§ **Work order**
Every line in the data below from the one containing "Check the select-all users checkbox" down to the one containing "Task: Click the line", both included, must be retyped exactly; no other line is to appear.
(Dataset records begins)
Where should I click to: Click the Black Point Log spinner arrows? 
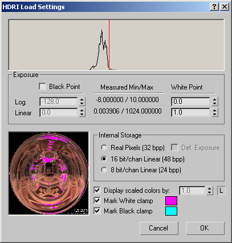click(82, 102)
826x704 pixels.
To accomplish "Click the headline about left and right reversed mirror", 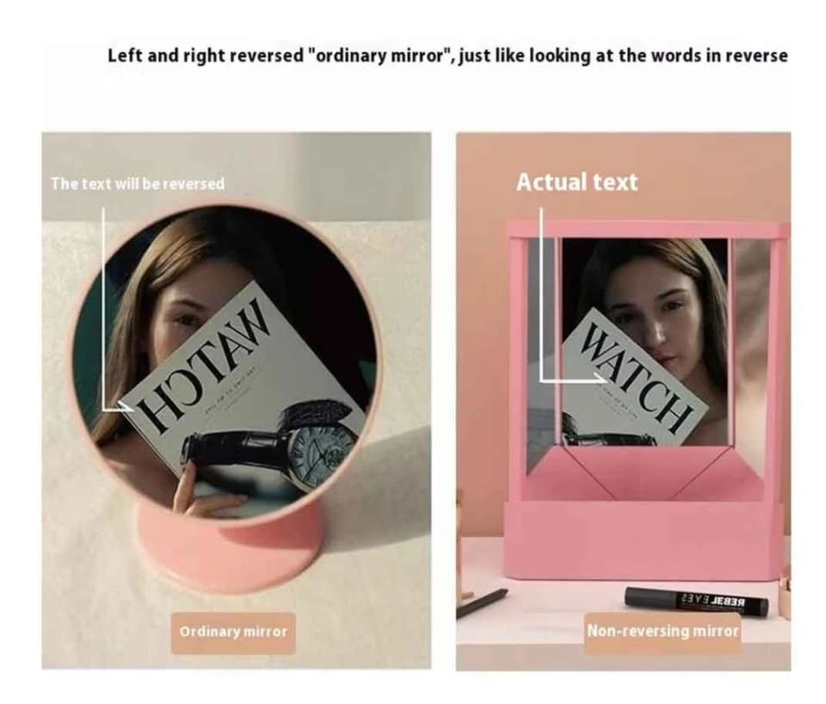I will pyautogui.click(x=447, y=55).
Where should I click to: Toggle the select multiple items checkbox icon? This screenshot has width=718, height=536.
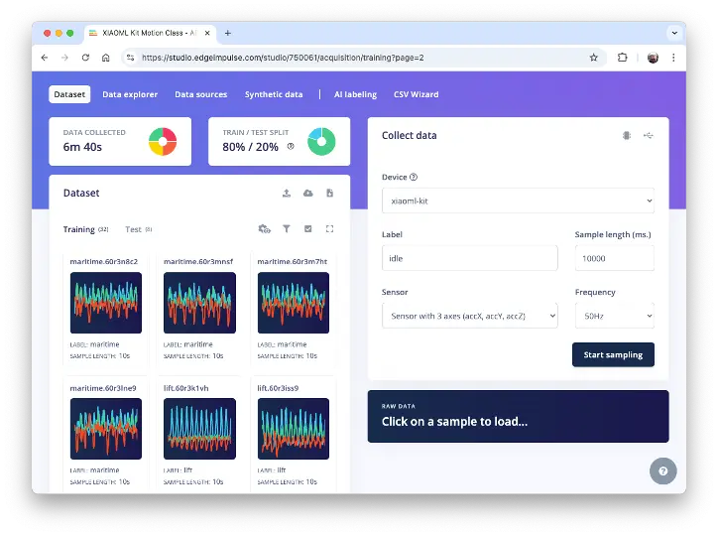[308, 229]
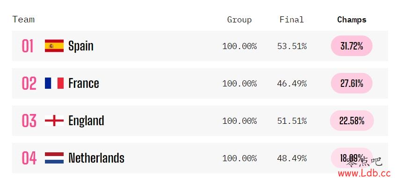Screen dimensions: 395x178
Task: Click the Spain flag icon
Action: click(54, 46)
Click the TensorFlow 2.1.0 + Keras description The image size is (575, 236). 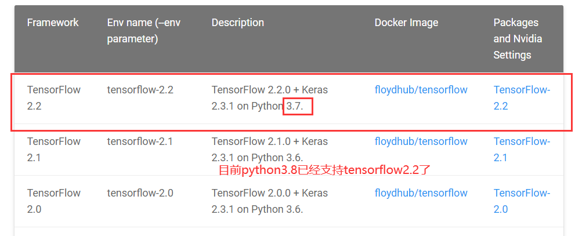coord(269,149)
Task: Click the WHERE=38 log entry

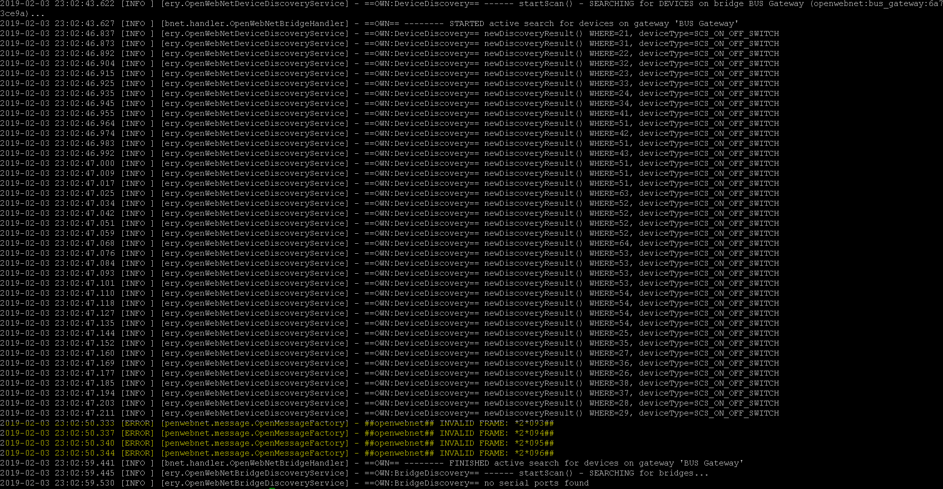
(Dataset records ends)
(Dataset records begins)
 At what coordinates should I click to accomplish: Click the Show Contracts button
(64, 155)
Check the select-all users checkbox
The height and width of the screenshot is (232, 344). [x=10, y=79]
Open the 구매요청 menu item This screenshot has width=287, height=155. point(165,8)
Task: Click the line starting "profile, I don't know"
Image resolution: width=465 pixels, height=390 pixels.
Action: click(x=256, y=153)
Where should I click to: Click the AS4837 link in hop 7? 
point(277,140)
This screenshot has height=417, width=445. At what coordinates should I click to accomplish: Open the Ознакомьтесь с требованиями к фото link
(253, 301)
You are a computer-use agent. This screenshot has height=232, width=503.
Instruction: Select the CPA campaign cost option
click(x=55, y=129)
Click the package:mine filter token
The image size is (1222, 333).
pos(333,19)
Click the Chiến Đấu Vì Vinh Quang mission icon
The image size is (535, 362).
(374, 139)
(Dataset records ends)
§ **Written solution**
Check the select-all users checkbox
The height and width of the screenshot is (232, 344). [x=10, y=79]
Open the 구매요청 menu item This screenshot has width=287, height=155. point(165,8)
Task: Click the line starting "profile, I don't know"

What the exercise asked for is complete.